There is so much potential for the unexpected while hiking in backcountry, so you always try to be prepared and carry with you as much as possible while at the same time carrying with you as little as possible. The Outdoorsmen Conundrum.
So there I was. The summer had drawn to a close, and the gates to Valhalla, the paradise of Vikings, with its glorious halls filled with steins overflowing with ambrosia, opened before me as I said my goodbyes and stepped onto the plane, bound for Oslo. It would have been fitting to have left directly from the oil refinery ridden deserts of Qatar for Norway instead of leaving the comparably lush and clean surroundings of Washington, but the scent of camel feces still clung firmly to my nostrils and would not soon leave me. *Bing* You are now free to move about the country.
So there I was, slowly ascending to 35,000 feet
- "Portrait of a frightened man: Mr. Robert Wilson, thirty-seven, husband, father, and salesman on sick leave. Mr. Wilson has just been discharged from a sanitarium where he spent the last six months recovering from a nervous breakdown, the onset of which took place on an evening not dissimilar to this one, on an airliner very much like the one in which Mr. Wilson is about to be flown home--the difference being that, on that evening half a year ago, Mr. Wilson's flight was terminated by the onslaught of his mental breakdown. Tonight, he's traveling all the way to his appointed destination which, contrary to Mr. Wilson's plan, happens to be in the darkest corner of the Twilight Zone.”

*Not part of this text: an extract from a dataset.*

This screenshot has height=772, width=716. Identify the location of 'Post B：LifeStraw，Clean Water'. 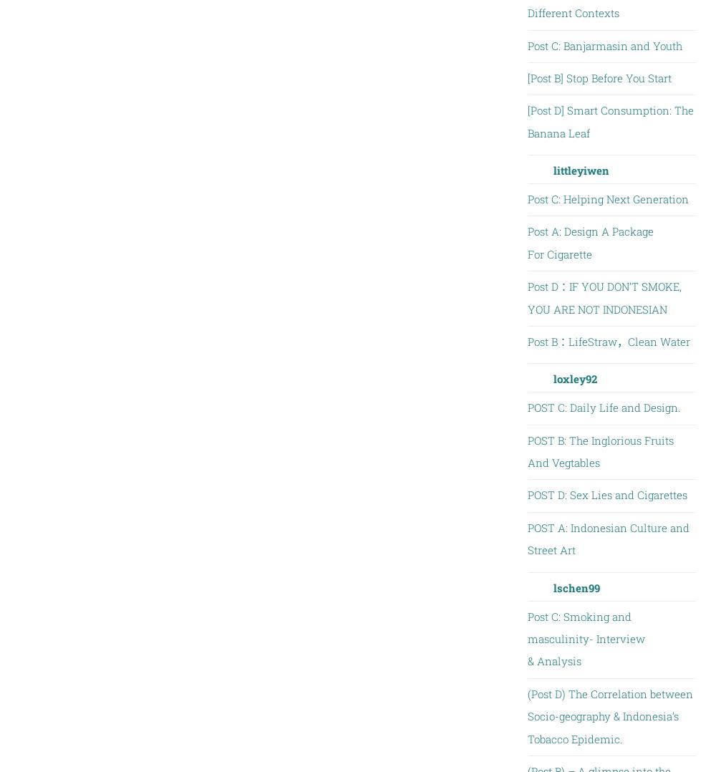
(607, 340).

with the 9 hour flight from Seattle to Amsterdam with a transfer to Oslo, and then from Oslo to Bodø (like Buddha but without the belly) where I would be picked up by a van for a 4 hour drive to my school in the tiny speck on the map village of Engavågen, but before any of this took place I had to survive my flight, and wouldn’t you believe it, I got stuck between the baby that was apparently born half megaphone/half baby, and a man suffering from uncontrollable muscle spasms and the worlds pointiest most painful elbows, and in front of me was the last woman on earth to experience the amazing technology of the reclining chair, so I could understand that she would be compelled during the entire duration of the flight to frequently marvel at the miraculous abilities of said chair with its up and down features, and here I was trying to enjoy some god forsaken steamed spinach with a dinner roll and pat of Land O’Lakes butter and feature presentation of Garfield: The Movie. Which by the way was a really smart step for Bill Murray because what better way to bring more Oscar Cred to your career then to give your voice talents to a film about a CGI cat based off the character of a newspaper comic that stopped being funny about the same time that Jim Davis conceived of the idea.

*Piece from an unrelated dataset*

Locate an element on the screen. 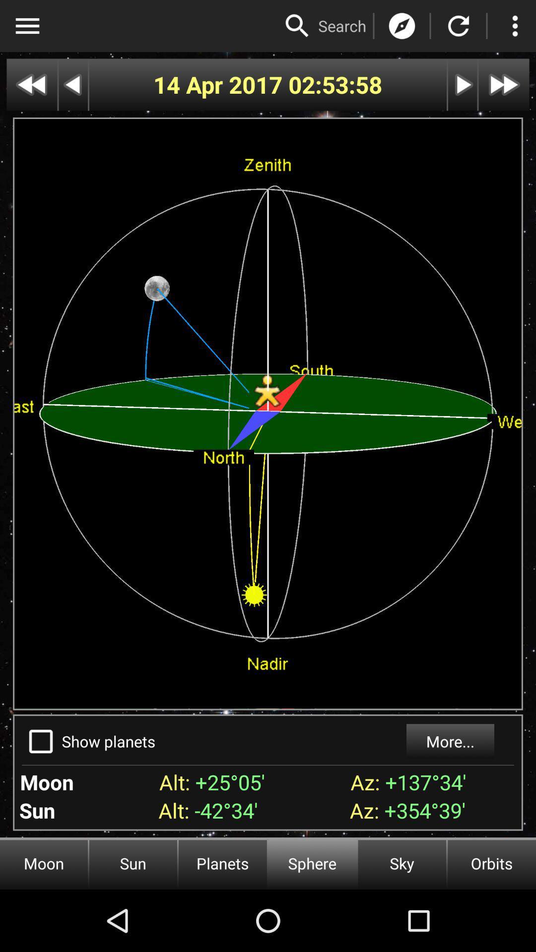  show planets is located at coordinates (40, 742).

Me: “Wow, Garfield sure loves lasagna.”
Garfield Fan: “Hahaha! I know! Isn’t that hilarious?! I mean, he’s a cat! Cats are supposed to love cat food, not lasagna! Right?!”
Me: “Oh no, look out Odie, Garfield is about to kick you off the table…again…for the 10,000th time.”
Garfield Fan: “Hahahaha! You’d think I wouldn’t find this gag funny since it’s pretty much the exact same formula as its 9,999 predecessors, but you’d be wrong because I’m a moron. Man. They should make Garfield into a feature length movie!”
I don’t know exactly how it happened; perhaps the movie sent me into a zombie like trance, but before I knew what was going on, I was stepping onto the tarmac at Bodø lufthavn and into my future.
So there I was, Norway. It was dark and blacker than a coal miner’s bathtub when I first arrived and it wouldn’t be until the following morning that I would be taking in a land of epic grandeur. Think Lord of The Rings but with thick festive sweaters, snow sports and more blonde hair. God spared no expense in carving the fjords and mountains that surrounded the little school I would call home for the next 9 months. The details of my year above the Arctic Circle have all been but lost to the annals of history and may some day drift off into the unknown forever, but what I can say is this – “So there I was, and now…here I am.”
PS - I apologize to anyone that really does enjoy Garfield. It was all in jest.